**Texto seleccionado**
La primera vez
que alguien me preguntó qué quería ser de grande tenía cinco años. ¡Qué
pregunta tan absurda! ¿Qué puede querer ser un niño sino un niño y nada más? Honestamente,
no recuerdo qué respondí, pero mientras los demás querían ser médicos,
ingenieros, abogados o maestros, yo sólo quería saber qué hace un médico o un
abogado o cómo sabes que quieres ser esto o aquello cuando-a esa edad-ni
siquiera sabía qué colores elegir para hacer mi globo de cantoya.
Morado o azul
o blanco o los tres colores a la vez ¡qué difícil decisión! Cortábamos el papel
de china por la mitad, intercalábamos los colores elegidos y los íbamos pegando
con “resistol”. -¿Qué quieres ser de grande?- Cortábamos una botella vacía para
hacer la mecha.- Grande…grande…eee…- Entre todos sosteníamos el globo, lo
alzábamos un poco para insertar el trapo bañado en petróleo, luego, el más
valiente, encendía el fuego. El aire caliente llenaba el globo y lo elevaba poco
a poco - ¿qué significaba “ser de grande”? -.
Entonces lo
perseguíamos; primero lentamente como si no creyéramos que, en algún momento,
en el menos esperado, el viento y el calor lo elevarían más y más y lo
alejarían como –ahora sé- se alejan los sueños. Corríamos tras él a carcajada
suelta; sabíamos que nunca lo íbamos a alcanzar, que tarde o temprano se
perdería entre las montañas como otras tantas veces, pero el sólo hecho de
seguirlo nos llenaba de alegría el alma.

**Aplica lo leído**
A) Según el relato del globo de cantoya, ¿qué cortaban para hacer la mecha?
B) Continúa el relato del globo de cantoya a partir de su última oración.

**Información mostrada**
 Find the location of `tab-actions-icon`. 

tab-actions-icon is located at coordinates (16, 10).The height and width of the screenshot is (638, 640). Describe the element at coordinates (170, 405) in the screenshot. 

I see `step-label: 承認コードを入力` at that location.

**Tus respuestas escritas**
A) Una botella vacía.

B)
Y así corrimos
muchas tardes, tras un globo que desaparecía en el horizonte. Regresábamos a
casa con las sonrisas a toda vela, cansados y felices, con las rodillas
raspadas y las caras sucias, hasta que un día, nos vimos tratando de alcanzar
sueños que se perdían en el horizonte y regresábamos cansados y con el alma
rota porque no pudimos lograrlo.
“¿Qué quieres
ser de grande?” Entonces me di cuenta que ser niño no era importante, lo
importante era ser “grande”, aunque nadie especificaba si en talla, estatura o
edad. ¿Por qué nadie nos pregunta qué
queremos ser de niños? Yo quería ser feliz y ya.